Stephen Lewis Lynx.
The Stephen Lewis Lynx, pictured here bowling against the Lincoln Alexander squad in playoff action, will play Brampton’s St. Augustine for the Peel high school cricket championship tomorrow.
File photo
It’s as improbable as Canada, overnight, becoming a world cricket power.Yet that's what the Stephen Lewis Lynx cricket program has achieved.
In only its second year of Region of Peel Secondary School Athletic Association competition, the senior boys’ tier 1 team will be crowned Peel champion if it beats Brampton’s St. Augustine in tomorrow’s final.
The match will be played at The Woodlands Secondary School, at 4:15 p.m. (no spectators allowed).
“We’ve got a very good chance if every player plays his role and doesn’t try to be a hero,” said Lynx head coach Jesse Sturgeon.
The first-year coach, along with assistant Ashoak Grewal, had 80 boys turn out for intramural play from which two squads — junior and senior, 18 players in total — were chosen.
That’s an impressive number for a program in its second year. The fight for roster spots on the senior squad was so fierce, four players from the previous year were cut.
But even Sturgeon and Grewal probably didn’t expect the team to do so well.
While the juniors finished the season at 2-5 and missed the playoffs, the seniors were the class of the South Division, going 6-0-1.
Sturgeon points to superlative bowling and strong opening batting as the Lynx’s strength. Led by captain and all-rounder Ammar Hakim, the bowlers held the opposition to 331 runs, while their batsmen, anchored by openers Usama Ahmed and Qazah Shehzad, put up 421 in reply.

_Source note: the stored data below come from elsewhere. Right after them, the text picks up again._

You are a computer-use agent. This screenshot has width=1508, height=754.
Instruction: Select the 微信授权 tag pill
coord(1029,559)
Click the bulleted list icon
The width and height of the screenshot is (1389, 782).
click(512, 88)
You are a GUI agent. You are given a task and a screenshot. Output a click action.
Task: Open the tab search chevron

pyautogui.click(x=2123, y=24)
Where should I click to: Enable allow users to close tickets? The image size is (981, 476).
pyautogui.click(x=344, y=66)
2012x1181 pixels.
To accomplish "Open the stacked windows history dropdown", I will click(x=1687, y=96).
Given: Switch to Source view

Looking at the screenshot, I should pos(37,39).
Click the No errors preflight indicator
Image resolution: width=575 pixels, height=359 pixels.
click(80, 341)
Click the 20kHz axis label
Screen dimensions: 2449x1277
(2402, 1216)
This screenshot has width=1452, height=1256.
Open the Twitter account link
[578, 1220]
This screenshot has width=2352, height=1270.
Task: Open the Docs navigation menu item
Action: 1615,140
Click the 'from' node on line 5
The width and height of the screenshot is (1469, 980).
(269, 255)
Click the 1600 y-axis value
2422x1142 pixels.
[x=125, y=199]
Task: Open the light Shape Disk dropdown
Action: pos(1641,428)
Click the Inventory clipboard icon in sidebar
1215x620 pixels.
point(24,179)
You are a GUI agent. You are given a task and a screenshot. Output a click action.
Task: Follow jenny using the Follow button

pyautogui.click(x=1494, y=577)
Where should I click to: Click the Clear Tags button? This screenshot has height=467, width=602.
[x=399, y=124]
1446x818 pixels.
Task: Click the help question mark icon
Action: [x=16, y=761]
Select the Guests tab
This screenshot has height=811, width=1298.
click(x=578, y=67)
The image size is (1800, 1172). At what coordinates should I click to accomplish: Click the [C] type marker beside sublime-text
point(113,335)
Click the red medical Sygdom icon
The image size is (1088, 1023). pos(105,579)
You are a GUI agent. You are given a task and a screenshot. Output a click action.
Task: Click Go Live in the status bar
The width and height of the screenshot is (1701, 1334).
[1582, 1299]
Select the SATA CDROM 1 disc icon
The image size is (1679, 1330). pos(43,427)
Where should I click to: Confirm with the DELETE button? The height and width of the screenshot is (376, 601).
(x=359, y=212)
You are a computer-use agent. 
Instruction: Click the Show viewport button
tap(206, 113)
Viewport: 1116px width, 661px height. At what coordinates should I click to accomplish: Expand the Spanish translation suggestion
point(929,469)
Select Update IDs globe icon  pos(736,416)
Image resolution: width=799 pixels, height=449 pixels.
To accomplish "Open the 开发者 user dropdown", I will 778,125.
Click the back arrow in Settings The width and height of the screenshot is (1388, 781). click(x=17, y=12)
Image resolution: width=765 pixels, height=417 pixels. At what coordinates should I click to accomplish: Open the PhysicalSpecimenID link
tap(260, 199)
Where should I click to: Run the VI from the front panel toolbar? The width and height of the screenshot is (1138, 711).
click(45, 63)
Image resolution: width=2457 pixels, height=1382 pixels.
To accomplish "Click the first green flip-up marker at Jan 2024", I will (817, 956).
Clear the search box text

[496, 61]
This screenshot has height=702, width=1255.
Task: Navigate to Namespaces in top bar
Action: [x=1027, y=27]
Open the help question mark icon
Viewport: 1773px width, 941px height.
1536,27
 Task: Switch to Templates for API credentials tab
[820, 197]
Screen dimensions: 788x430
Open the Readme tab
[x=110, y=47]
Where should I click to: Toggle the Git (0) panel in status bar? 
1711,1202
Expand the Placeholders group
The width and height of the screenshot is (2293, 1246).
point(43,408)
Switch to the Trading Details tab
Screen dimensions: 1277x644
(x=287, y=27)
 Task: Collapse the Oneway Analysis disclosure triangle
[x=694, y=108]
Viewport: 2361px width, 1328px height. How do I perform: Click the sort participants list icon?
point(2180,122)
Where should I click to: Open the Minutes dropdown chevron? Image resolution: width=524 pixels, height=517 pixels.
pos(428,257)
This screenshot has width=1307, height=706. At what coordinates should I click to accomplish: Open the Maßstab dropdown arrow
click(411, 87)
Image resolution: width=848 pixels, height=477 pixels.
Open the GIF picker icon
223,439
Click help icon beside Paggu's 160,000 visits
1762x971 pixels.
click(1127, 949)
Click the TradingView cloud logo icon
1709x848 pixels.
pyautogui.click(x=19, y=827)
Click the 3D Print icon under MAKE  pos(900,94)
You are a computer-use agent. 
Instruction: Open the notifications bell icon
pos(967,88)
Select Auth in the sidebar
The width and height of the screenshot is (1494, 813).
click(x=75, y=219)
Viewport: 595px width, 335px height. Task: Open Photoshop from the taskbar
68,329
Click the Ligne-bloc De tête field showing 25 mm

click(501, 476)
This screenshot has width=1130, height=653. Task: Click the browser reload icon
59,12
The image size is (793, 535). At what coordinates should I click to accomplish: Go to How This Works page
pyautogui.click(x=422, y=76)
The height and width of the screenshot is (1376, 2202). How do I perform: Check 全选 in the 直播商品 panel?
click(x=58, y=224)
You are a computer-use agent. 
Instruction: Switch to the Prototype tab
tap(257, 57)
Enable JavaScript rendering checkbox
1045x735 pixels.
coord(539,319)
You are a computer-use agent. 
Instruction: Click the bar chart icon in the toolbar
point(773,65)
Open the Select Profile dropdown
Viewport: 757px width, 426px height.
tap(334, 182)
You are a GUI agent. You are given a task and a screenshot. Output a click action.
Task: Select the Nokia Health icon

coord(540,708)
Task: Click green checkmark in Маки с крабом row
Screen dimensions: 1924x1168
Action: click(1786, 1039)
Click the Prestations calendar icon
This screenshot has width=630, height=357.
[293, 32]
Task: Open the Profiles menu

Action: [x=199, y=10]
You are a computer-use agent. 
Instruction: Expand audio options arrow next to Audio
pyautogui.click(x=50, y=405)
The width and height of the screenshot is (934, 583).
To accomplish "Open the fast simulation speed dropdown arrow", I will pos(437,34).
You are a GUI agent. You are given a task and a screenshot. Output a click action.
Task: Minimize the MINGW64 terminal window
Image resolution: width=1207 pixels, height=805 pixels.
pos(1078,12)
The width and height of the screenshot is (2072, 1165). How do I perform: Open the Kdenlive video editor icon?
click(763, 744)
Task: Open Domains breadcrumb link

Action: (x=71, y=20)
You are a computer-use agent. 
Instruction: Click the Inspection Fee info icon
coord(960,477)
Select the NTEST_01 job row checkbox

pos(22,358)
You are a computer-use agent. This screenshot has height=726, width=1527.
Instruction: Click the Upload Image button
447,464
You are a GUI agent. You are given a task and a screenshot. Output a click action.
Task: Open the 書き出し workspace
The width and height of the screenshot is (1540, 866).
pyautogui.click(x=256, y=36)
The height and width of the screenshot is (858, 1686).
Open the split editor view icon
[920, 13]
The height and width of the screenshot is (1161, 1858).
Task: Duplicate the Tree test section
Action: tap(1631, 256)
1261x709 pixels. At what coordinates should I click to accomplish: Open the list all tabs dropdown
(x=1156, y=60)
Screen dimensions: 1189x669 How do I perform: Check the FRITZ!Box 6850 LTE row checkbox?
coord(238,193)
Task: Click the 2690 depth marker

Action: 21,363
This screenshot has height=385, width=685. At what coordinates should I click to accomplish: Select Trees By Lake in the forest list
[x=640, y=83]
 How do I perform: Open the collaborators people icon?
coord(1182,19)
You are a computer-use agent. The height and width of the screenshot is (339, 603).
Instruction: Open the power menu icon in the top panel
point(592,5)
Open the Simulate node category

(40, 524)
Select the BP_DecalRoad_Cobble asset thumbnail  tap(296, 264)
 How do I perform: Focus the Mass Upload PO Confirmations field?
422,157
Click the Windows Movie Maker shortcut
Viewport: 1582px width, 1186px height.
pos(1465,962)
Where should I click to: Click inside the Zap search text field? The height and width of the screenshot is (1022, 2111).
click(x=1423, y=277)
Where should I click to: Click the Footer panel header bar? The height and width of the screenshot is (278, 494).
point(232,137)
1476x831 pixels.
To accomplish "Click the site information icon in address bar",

Still, the Lynx had to overcome a scare in the playoffs. Against Lincoln Alexander in quarter-final play, the final score was 64-64, and a tie-breaker was needed before Stephen Lewis was declared the winner.
In the semi-finals, the Lynx squeaked by T.L. Kennedy 54-51. In that match, Stephen Lewis stared at defeat when it lost three wickets in only three overs for a paltry 13 runs. Only a determined stand by Shehzad, who scored 17, aided by Khurram Masud later in the game, prevented the Churchill Meadows school from going down to defeat.
“We came out a bit flat, but we were really resilient,” Sturgeon said.
The Lynx will have to bring their A game to the final against St. Augustine.
“We’ve never played them so I can only go by what I’ve heard. And what I hear is that they’re a good, solid team,” said Sturgeon.
The Brampton school went 5-1 on the season, and advanced to the final by romping over Father Goetz 46-38 and John Fraser 55-39.
The winner of tomorrow's match advances to play the Toronto champion next Tuesday at Humber College.